課題 1
以下の出典によると、テツヒト王子の主な仕事は何でしたか。

出典
テツヒト王子は神話の時代から続く王家の末裔だが首都の森の邸に半ば幽閉状態で暮らしていた
権力者たちからはないがしろにされ、国民からは、いてもいなくても同じといわれ、妃も恋人もおらず、前例を踏襲するだけの日常に甘んじていた
誰にも意味を理解出来ない儀式を行い、外国からの賓客を接待するのが王子の主な仕事だった


不眠に悩まされ、憂鬱な日々を過ごす王子
自分はこのままで良いのだろうか
私設雑用係(元お笑い芸人)のコレミツを伴い宮廷を夜逃げし世捨て人やホープレス・ピープルとの触れ合いを通して裏側の世界を知る
しかし侍従ホソダに所在を掴まれ無理矢理宮廷に戻されそうになる(元外交官ホソダにとっては外国との折衝に利用できる王族が必要なだけ)

処理用データ
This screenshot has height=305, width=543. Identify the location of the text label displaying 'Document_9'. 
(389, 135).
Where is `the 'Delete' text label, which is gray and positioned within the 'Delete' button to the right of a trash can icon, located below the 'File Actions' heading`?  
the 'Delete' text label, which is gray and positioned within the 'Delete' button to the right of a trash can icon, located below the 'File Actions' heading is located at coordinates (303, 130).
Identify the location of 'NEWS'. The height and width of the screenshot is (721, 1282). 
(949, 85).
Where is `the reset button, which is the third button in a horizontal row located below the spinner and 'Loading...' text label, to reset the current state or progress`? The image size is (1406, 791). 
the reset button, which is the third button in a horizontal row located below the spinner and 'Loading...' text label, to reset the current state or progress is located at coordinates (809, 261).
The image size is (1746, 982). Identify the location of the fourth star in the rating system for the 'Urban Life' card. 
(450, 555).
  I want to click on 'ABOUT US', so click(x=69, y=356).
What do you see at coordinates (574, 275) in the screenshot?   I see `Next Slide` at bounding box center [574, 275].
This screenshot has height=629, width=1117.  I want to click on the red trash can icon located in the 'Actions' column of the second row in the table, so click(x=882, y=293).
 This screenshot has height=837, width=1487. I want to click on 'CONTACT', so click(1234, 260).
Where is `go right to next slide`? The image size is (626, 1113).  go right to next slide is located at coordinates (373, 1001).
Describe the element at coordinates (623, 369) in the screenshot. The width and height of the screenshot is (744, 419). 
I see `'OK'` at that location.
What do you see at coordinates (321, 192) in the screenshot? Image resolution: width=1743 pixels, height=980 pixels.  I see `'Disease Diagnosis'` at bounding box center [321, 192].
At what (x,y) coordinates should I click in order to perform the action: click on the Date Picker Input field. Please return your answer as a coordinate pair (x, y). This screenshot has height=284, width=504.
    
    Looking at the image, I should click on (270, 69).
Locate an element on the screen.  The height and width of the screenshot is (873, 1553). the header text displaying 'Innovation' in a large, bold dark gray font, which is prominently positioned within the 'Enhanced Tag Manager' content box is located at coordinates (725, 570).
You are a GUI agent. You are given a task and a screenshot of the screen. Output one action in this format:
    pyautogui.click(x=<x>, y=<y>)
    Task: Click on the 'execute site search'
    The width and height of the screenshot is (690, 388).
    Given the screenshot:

課題 2
エントリのうち、「What do you see at coordinates (574, 275)」を含む行からエントリの末尾までの範囲を、「execute site search」を「run site search」に置き換え、ほかは一切変えずに書き直してください。

解答 1
誰にも意味を理解出来ない儀式を行い、外国からの賓客を接待することです。

解答 2
What do you see at coordinates (574, 275) in the screenshot?   I see `Next Slide` at bounding box center [574, 275].
This screenshot has height=629, width=1117.  I want to click on the red trash can icon located in the 'Actions' column of the second row in the table, so click(x=882, y=293).
 This screenshot has height=837, width=1487. I want to click on 'CONTACT', so click(1234, 260).
Where is `go right to next slide`? The image size is (626, 1113).  go right to next slide is located at coordinates (373, 1001).
Describe the element at coordinates (623, 369) in the screenshot. The width and height of the screenshot is (744, 419). 
I see `'OK'` at that location.
What do you see at coordinates (321, 192) in the screenshot? Image resolution: width=1743 pixels, height=980 pixels.  I see `'Disease Diagnosis'` at bounding box center [321, 192].
At what (x,y) coordinates should I click in order to perform the action: click on the Date Picker Input field. Please return your answer as a coordinate pair (x, y). This screenshot has height=284, width=504.
    
    Looking at the image, I should click on (270, 69).
Locate an element on the screen.  The height and width of the screenshot is (873, 1553). the header text displaying 'Innovation' in a large, bold dark gray font, which is prominently positioned within the 'Enhanced Tag Manager' content box is located at coordinates (725, 570).
You are a GUI agent. You are given a task and a screenshot of the screen. Output one action in this format:
    pyautogui.click(x=<x>, y=<y>)
    Task: Click on the 'run site search'
    The width and height of the screenshot is (690, 388).
    Given the screenshot:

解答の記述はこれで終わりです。